Indianapolis is 13th largest city in the nation, with a greater population than San Francisco, Boston, Seattle or Las Vegas.  Somehow it seems much smaller.  I was here visiting family in Oct. 2007 and really like Indianapolis.  Carolyn and Marilyn were terrific tours guide and justly proud of their city.  

This time around my sister & I agreed to meet at the Indianapolis airport and planned to get to know the Hoosier State a bit better before dipping up into Michigan on our way to Chicago.  She drove from Chicago and I flew in.  We had a plethora of Road Food options in the Indianapolis area and were weighing the pros and cons of our selection for a Saturday night dinner.  The best laid of plans…  for once it was not the fault of the airlines but the highways.  Crissa was delayed about two hours so I set up camp in the TGI Fridays at IND to wait.  When she finally arrived instead of making her drive another 45 minutes to a different restaurant she joined me in my booth and we had dinner there.  There’s a distinct difference between “road food” and food on the road.  Sometimes this is the best option all around.  Rested, relaxed and fed we continued out journey to our home of the night in Carmel (pronounced like the candy, not like the coastal California home of Clint Eastwood), just north of Indianapolis.  The first automatic traffic signal in the county was manufactured and installed here.  It also was the scene of the only crime mentioned on the 11 o’clock news that evening.  I suspect that Carmel is normally a quiet, safe community, as is most of Indiana but felt it was ironic that here we were tonight. 

We left the next morning driving past cornfields and smiley-face festooned barns towards Kokomo, home of Old Ben, a taxidermied 4,700 pound steer.  Gotta love the taxidermist! 

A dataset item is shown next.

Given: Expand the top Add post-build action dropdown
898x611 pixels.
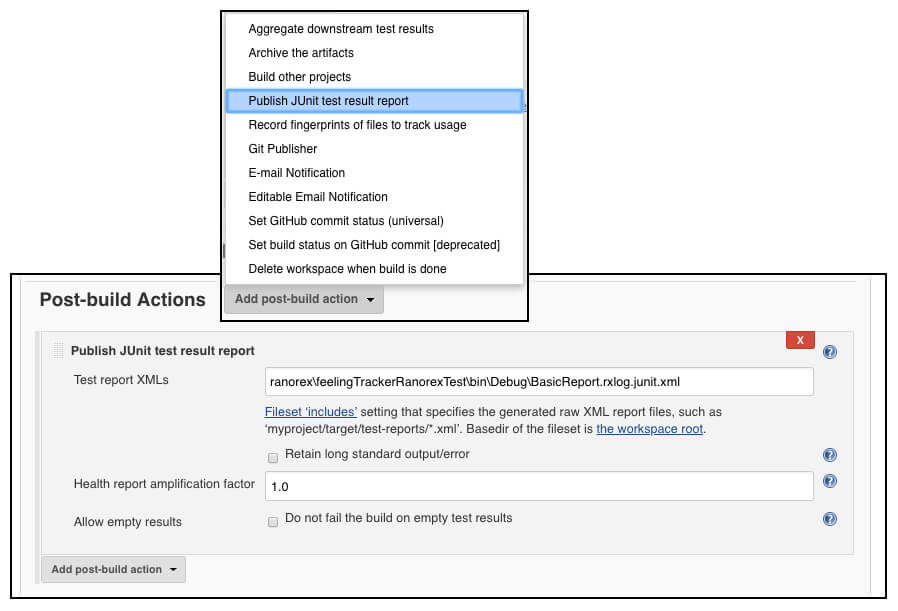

We continued our way north along highway 31 stopping just north of Rochester at the  Fulton County museum.  The joint was jumping because this weekend was the Annual Trail of Courage Living History Festival. A  Pre-1840 event held on the banks of the Tippecanoe River, shows frontier life with historic encampments.  Foods cooked over wood fires, 2 stages with music & dance, canoe rides, traditional crafts, cannon demo, frontier blab school (????), post office, muzzleloader shooting, storytellers, Indian dancing and FREE PARKING.”  How could we resist?  Truthfully, we did resist.  We toured the museum and the adjacent Round Barn Museum but left the muzzleloaders and frontiers-people to their own devices.  Did you know that Fulton County, Indiana is the Round Barn Capitol of the world? 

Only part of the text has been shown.